Data Inaccuracies

I am attempting to validate my stock factors to ensure they are calculating things correctly, but in the process I discovered that the data provided seems to be wildly inaccurate. Just one example of the many I found:

AAPL - Dec 18th

Quantopian: 105.841
Yahoo: 106.03
Google: 106.03
Market Watch: 106.03
Portfolio123: 106.03

In fact, nearly every single close price is off by at least $0.01, but many are off by far more. Nearly every Gain/Return calculation I perform on nearly every stock is off by anywhere from 0.3% to 3% (at least the ones I have manually checked so far). My calculations for Gain/Return over an entire industry are off be even wider margins, sometimes over 12% (as compared to Portfolio123 and several other online databases which report industry performance). All of the other sources were very consistent. While they were off by fractions of a percent up to about 1% from each other, industry performance over the same time period as calculated on Quantopian is off by catastrophic amounts. I will accept the fact that it might be partly due to missing data for various stocks. For example, some of my stocks come up with NaN when computing the industry performance (many don't seem to have an industry code available) so I am prepared for it to differ by a small margin, but having a stock in consumer discretionary telling me its industry dropped by around 12% over the past month while other sources say -25% is just ridiculous.

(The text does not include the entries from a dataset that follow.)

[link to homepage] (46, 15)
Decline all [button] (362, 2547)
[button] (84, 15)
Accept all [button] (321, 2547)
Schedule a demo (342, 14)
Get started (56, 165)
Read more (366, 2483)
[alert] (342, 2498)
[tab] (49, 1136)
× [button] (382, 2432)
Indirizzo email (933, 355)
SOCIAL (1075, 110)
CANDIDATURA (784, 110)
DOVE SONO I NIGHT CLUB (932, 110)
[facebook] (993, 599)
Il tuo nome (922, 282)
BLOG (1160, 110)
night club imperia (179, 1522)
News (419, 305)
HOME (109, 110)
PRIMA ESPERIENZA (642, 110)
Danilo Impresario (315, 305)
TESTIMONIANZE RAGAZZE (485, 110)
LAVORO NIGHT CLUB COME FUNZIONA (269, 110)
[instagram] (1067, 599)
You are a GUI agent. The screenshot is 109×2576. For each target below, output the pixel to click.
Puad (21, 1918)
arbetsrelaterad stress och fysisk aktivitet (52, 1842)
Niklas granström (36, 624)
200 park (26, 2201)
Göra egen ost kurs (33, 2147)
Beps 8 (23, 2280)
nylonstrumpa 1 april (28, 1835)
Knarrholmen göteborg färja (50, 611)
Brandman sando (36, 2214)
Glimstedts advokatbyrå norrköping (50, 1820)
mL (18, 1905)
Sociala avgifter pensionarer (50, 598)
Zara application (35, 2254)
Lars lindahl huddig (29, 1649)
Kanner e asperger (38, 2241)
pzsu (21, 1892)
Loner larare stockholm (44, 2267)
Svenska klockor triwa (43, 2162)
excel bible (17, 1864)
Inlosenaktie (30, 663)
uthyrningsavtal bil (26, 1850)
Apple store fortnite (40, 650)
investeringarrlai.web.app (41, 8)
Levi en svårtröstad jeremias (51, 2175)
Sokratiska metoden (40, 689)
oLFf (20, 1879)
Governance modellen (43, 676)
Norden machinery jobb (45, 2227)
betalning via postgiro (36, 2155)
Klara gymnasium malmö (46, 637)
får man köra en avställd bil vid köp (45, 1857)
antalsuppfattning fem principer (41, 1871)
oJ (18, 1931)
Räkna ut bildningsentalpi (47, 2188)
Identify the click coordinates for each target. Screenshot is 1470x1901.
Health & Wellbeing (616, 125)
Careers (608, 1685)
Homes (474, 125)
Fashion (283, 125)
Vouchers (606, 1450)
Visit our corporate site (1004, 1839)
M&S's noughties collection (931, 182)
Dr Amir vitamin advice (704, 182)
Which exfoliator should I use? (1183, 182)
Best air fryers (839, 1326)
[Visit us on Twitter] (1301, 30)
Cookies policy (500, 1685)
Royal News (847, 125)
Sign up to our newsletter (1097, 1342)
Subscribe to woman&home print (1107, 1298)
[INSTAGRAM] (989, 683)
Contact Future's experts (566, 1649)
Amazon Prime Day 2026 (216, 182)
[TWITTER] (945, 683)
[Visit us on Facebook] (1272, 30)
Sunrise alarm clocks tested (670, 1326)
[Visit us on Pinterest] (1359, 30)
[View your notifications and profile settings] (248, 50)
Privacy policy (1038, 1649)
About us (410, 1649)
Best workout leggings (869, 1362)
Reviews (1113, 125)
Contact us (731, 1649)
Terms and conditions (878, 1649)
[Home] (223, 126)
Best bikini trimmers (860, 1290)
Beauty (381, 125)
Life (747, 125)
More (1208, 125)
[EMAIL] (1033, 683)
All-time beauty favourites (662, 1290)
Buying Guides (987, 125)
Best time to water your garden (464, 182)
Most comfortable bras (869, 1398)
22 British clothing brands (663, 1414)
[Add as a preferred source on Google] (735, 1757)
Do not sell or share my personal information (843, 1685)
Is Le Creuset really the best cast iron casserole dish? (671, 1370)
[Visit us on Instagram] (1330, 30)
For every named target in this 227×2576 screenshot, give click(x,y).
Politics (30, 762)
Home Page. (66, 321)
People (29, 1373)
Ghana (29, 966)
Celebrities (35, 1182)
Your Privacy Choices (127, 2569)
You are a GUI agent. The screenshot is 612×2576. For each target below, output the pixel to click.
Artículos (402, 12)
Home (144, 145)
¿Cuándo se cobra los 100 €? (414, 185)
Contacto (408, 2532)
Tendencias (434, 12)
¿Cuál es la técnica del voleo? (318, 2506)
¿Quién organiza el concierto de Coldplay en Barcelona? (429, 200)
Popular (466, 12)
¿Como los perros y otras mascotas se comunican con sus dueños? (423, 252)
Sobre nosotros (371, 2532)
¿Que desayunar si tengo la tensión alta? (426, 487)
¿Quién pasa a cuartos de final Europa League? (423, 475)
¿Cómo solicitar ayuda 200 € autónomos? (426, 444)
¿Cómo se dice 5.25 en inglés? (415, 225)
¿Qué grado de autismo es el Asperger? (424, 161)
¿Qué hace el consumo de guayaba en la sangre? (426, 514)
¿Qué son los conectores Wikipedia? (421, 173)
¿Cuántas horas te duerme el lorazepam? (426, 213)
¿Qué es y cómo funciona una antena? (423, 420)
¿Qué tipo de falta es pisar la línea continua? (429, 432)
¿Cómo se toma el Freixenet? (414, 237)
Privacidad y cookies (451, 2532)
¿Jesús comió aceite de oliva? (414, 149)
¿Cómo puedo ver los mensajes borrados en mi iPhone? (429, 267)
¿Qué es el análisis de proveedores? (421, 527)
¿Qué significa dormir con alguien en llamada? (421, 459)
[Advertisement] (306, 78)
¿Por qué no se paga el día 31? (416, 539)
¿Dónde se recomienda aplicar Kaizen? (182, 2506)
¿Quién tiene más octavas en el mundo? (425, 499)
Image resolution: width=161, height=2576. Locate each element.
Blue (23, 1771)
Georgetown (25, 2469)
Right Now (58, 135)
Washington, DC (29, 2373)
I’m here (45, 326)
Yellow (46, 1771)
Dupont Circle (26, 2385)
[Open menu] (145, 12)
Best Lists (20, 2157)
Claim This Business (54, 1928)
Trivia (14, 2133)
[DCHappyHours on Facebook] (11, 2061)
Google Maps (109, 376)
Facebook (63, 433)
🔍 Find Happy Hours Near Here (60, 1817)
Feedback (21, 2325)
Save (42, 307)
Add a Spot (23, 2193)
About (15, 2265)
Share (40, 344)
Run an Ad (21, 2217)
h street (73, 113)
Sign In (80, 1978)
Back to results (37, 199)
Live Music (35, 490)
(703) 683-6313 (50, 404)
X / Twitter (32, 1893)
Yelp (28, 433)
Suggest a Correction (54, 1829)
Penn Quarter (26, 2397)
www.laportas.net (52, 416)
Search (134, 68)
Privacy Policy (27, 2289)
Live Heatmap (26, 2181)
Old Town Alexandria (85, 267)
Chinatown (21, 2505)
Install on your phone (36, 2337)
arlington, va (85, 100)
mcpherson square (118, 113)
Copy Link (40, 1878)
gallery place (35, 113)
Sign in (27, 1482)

Now, I am prepared to accept that I may have a bug in my computations, so in the interest of transparency, here is the code:

import numpy as np  
from numpy import ma  
import pandas as pd  
import talib as ta  
from quantopian.pipeline.factors import SimpleMovingAverage  
from quantopian.algorithm import attach_pipeline, pipeline_output  
from quantopian.pipeline import Pipeline, CustomFactor  
from quantopian.pipeline.data.builtin import USEquityPricing  
import quantopian.pipeline.data.morningstar as ms

def GainPct(offset=0, nbars=2):  
    class GainPctFact(CustomFactor):  
        window_length = nbars + offset  
        inputs = [USEquityPricing.close]  
        def compute(self, today, assets, out, close):  
            num_bars, num_assets = close.shape  
            newest_bar_idx = (num_bars - 1) - offset  
            oldest_bar_idx = newest_bar_idx - (nbars - 1)  
            print close[:,2] # Dump AAPL close prices  
            out[:] = ((close[newest_bar_idx] - close[oldest_bar_idx]) / close[oldest_bar_idx]) * 100  
    return GainPctFact()

def GainPctInd(offset=0, nbars=2):  
    class GainPctIndFact(CustomFactor):  
        window_length = nbars + offset  
        inputs = [USEquityPricing.close, ms.asset_classification.morningstar_industry_code]  
        def compute(self, today, assets, out, close, industries):  
            num_bars, num_assets = close.shape  
            newest_bar_idx = (num_bars - 1) - offset  
            oldest_bar_idx = newest_bar_idx - (nbars - 1)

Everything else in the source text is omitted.